I am personally not offended by the silos, but would simply like to understand what drives and motivates their existence.

An example reason that comes to my mind is: a very new strategy that shouldn't be leaked anywhere, and thus is held secret even to internal staff.

  • 1
    I don't know your business, but in some, different groups in a company may be bidding for the same business from a company or agency so they have to truly work in different information silos because of it.
    – user8365
    Commented Jun 17, 2014 at 11:28
  • The answer depends on exactly how you are defining "silo". With a large enough codebase it becomes impractical for everyone to have equal expertise in all portions of the system, and some siloing happens naturally as people pick areas to focus on. "Everything in moderation, including moderation."
    – keshlam
    Commented Jun 30, 2014 at 2:45

5 Answers 5


In my experience, silos work well in companies that highly value security and privacy.

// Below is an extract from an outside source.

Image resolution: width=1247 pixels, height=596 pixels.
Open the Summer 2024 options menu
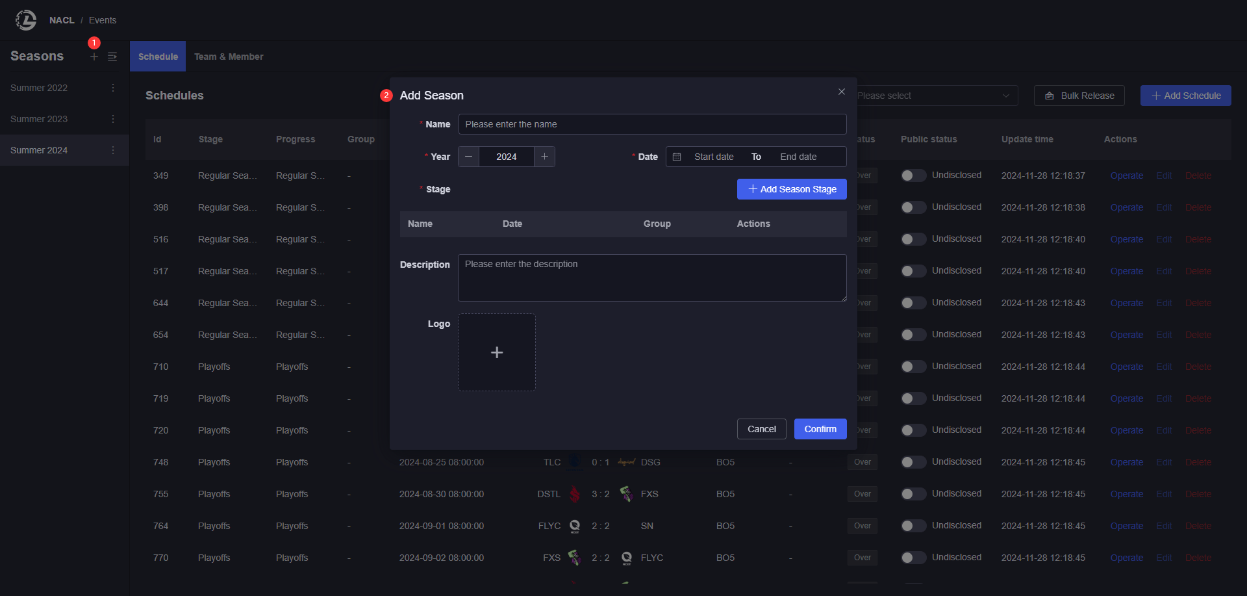[113, 150]
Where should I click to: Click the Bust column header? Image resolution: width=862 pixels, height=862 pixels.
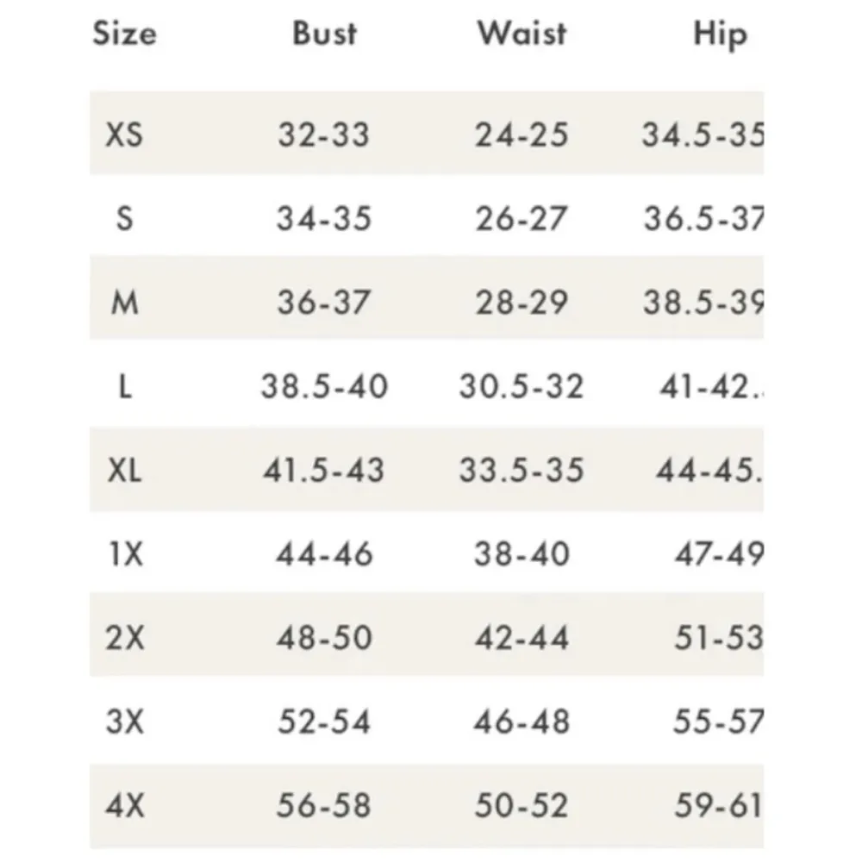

I have mainly seen this in companies whose primary business is contracted out to other companies. The customer will often require that their information be compartmentalized and separated from other parts of the company, particularly if you also work with one of their competitors. Companies that work with government customers are also often under strict security regulations and must keep all of their information compartmentalized.

I could also see silos being effective in companies that must keep valuable information from being leaked to the public. Only certain people at Coca-cola have access to the secret recipe, and not everyone at Apple knows when the latest iGizmo is being released. The less people who know something, the less chance there is for that information to end up in the wrong hands.

So silos are not in place because they are an effective management strategy that fosters innovation and growth. They exist as a successful means of securing highly valuable information and preventing it from being leaked to the wrong people.


I think silos seem to be an over-correction for companies or organizations that do not have a good communication strategy/plan and established processes. In enforcing the silos, it helps to keep information and personnel focused on tasks at the risk of not cross-skilling employees as well as making use of efficiency gained from information or skills existing in other areas of the organization (which also results in duplication of effort).

There are organizations that have very defined (or distinct) departments with self-contained projects and teams that do work very well together. But if this is the case then you could argue why the same process doesn't apply everywhere else to allow people to jump into any other roles or projects as well.

So I think silos are just a stop-gap or quick-fix to long term solutions of establishing a really efficient and effective work environment. A self-governing team may even be able to do without managers! Imagine the outrage that would cause :D


I'm going to lean on my own organization and my experience with silos.

Under what circumstances can workplace silos be beneficial to the company?

Not a single circumstance that I can think of.

I jest, but I can see the silo model working well if those at the top of the silo have an understanding that they're part of a company and may potentially need to work with another silo to get things done. Bridges need to be built between the silos in some sort of analyst capacity to evaluate and bring the groups together in ways that don't interfere with the point of having a silo, because the are benefits of the structure.

That's just an observation from my silo'd organization. I needed both the physical infrastructure team and security team to help me with something and it ended up looking like two groups going through a bad divorce. I needed someone from above to tell them to play nice.


I've worked in several different industries and there were few intentional requests to "silo" our data. Even a payroll system gets linked to other benefits and healthcare tracking. Any by that I mean having no need to move data in or out of a particular data store. This is different than security which should allow the access and flow of data "as needed" and rarely needs complete isolation. It's a matter of degree.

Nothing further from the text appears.